A catalogue copy of this book is available from the British Library

All rights reserved under International and Pan-American Copyright Conventions. By payment of the required fees, you have been granted the non-exclusive, non-transferable right to access and read the text of this ebook on screen. No part of this text may be reproduced, transmitted, down-loaded, decompiled, reverse engineered, or stored in or introduced into any information storage and retrieval system, in any form or by any means, whether electronic or mechanical, now known or hereinafter invented, without the express written permission of HarperCollins ebooks

HarperCollinsPublishers has made every reasonable effort to ensure that any picture content and written content in this ebook has been included or removed in accordance with the contractual and technological constraints in operation at the time of publication

Source ISBN: 9780586068984

Ebook Edition © MARCH 2015 ISBN: 9780007395378

Version: 2017-05-23

The deceptively simple titles of the Bernard Samson series still yielded a wealth of possibilities with regard to how they might be illustrated. This second book of the middle trilogy was no different, suggesting lines of authority, responsibility, accountability, relationships both open and hidden. After much consideration, I eventually incorporated the concept in a more visual way. For the cover of Spy Line I replaced the photograph on my Russian visa with that of Bernard Samson’s and then ran it through our studio paper shredder to emphasize the notion of lines, particularly lines of destruction, as if Bernard’s identity is being struck through, erased.

The vignette on the back cover features a doctored photograph of one of my old passports, an Eastern Bloc immigration officer’s rubber stamp plus a Russian pack of cigarettes. The attentive reader will clearly be alerted to the fact that travel plays a significant role in the story, though to what ends only the following pages will reveal.

At the heart of every one of the nine books in this triple trilogy is Bernard Samson, so I wanted to come up with a neat way of visually linking them all. When the reader has collected all nine books and displays them together in sequential order, the books’ spines will spell out Samson’s name in the form of a blackmail note made up of airline baggage tags. The tags were drawn from my personal collection, and are colourful testimony to thousands of air miles spent travelling the world.

Arnold Schwartzman OBE RDI

The nine Bernard Samson stories, ten if you include Winter, have been written as complete and separate stories. “Beginning, middle and end” said a large yellow sticky note prominently displayed in my workplace. Sometimes visitors asked me what it meant but it wasn’t easy to explain and when I tried most of them looked puzzled.
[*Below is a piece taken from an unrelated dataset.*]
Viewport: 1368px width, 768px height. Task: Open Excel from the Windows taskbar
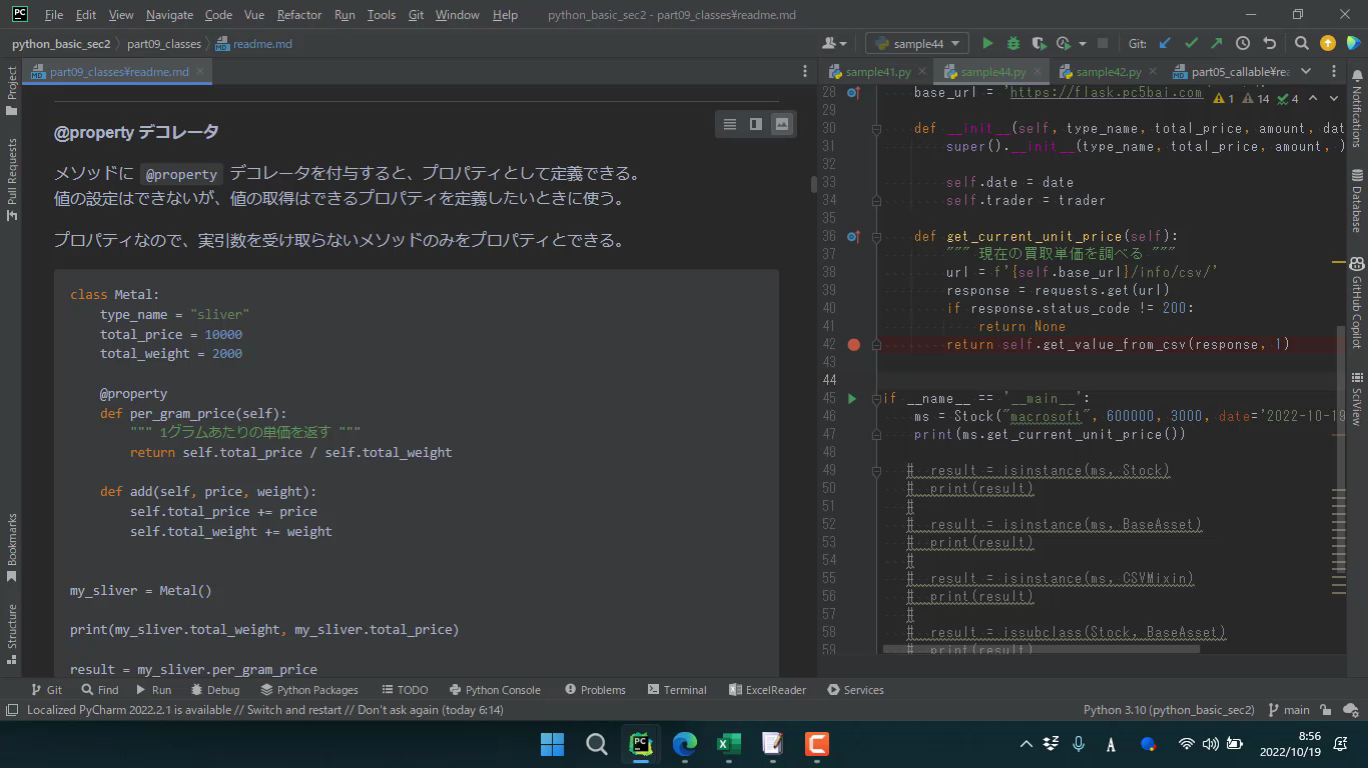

Didn’t every book have a beginning, middle and an end?

Giving each book a proper beginning, middle and end was a part of my assumed contract with the reader. Each book is designed to be read alone and without pre-knowledge. But I began to receive mail asking about the planning and what was to come in the next book. Not wanting to tempt fate I was somewhat evasive in my replies, but now I have an opportunity to explain a little about how the books were designed to fit together. I hope you will forgive the references to the other Samson books. (If you are not in a forgiving mood turn the page and start reading the story.)

First let me say something about the contrived and cryptic atmosphere in which Bernard moves. The intelligence services of the world, the secret police, the electronic snoopers and all the apparatus of poking and prying that governments resort to, are not the smooth, polite and competent organizations that their press and public relations experts wish us to believe they are. They are part of the same government bureaucracy that hides its failures less well. If you have visited your Town Hall or made a planning application you will have had a demonstration of the slow-moving, myopic misunderstandings that dog the trade of espionage. This is the world in which Bernard Samson works and lives. It is a fraternity where awards and pensions are on everyone’s mind and where departmental vendettas cloud decision making. It is a world where, for the most part, danger and hard work is provided in inverse proportion to pay and promotion.